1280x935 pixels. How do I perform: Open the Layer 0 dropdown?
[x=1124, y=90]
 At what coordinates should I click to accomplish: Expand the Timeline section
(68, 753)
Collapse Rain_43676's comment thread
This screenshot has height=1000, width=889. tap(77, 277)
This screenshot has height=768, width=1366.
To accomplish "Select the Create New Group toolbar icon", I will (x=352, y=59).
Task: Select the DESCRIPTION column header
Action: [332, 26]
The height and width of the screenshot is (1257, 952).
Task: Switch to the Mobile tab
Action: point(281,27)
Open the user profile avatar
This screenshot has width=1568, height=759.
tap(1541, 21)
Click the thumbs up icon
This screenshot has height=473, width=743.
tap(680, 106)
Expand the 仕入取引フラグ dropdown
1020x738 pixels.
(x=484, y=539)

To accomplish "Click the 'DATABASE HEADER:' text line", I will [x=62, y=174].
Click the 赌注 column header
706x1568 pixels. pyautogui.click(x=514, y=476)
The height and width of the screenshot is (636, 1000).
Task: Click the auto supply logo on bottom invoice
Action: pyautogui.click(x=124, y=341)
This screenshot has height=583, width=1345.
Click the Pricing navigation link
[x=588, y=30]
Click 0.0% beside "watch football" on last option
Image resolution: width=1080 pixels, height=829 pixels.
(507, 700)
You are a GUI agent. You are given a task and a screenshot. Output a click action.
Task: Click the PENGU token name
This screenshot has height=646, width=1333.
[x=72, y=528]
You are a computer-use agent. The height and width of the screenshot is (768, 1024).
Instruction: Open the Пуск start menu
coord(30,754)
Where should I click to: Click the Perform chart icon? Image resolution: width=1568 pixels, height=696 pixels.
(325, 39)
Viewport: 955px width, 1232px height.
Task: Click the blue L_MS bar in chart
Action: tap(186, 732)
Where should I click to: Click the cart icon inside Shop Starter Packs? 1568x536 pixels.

**ACTION ITEM**
Return the full data, every line of it, with nothing altered.

**SOLUTION FOR THIS EXERCISE**
1280x935 pixels. How do I perform: Open the Layer 0 dropdown?
[x=1124, y=90]
 At what coordinates should I click to accomplish: Expand the Timeline section
(68, 753)
Collapse Rain_43676's comment thread
This screenshot has height=1000, width=889. tap(77, 277)
This screenshot has height=768, width=1366.
To accomplish "Select the Create New Group toolbar icon", I will (x=352, y=59).
Task: Select the DESCRIPTION column header
Action: [332, 26]
The height and width of the screenshot is (1257, 952).
Task: Switch to the Mobile tab
Action: point(281,27)
Open the user profile avatar
This screenshot has width=1568, height=759.
tap(1541, 21)
Click the thumbs up icon
This screenshot has height=473, width=743.
tap(680, 106)
Expand the 仕入取引フラグ dropdown
1020x738 pixels.
(x=484, y=539)

To accomplish "Click the 'DATABASE HEADER:' text line", I will [x=62, y=174].
Click the 赌注 column header
706x1568 pixels. pyautogui.click(x=514, y=476)
The height and width of the screenshot is (636, 1000).
Task: Click the auto supply logo on bottom invoice
Action: pyautogui.click(x=124, y=341)
This screenshot has height=583, width=1345.
Click the Pricing navigation link
[x=588, y=30]
Click 0.0% beside "watch football" on last option
Image resolution: width=1080 pixels, height=829 pixels.
(507, 700)
You are a GUI agent. You are given a task and a screenshot. Output a click action.
Task: Click the PENGU token name
This screenshot has height=646, width=1333.
[x=72, y=528]
You are a computer-use agent. The height and width of the screenshot is (768, 1024).
Instruction: Open the Пуск start menu
coord(30,754)
Where should I click to: Click the Perform chart icon? Image resolution: width=1568 pixels, height=696 pixels.
(325, 39)
Viewport: 955px width, 1232px height.
Task: Click the blue L_MS bar in chart
Action: tap(186, 732)
Where should I click to: Click the cart icon inside Shop Starter Packs? 1568x536 pixels.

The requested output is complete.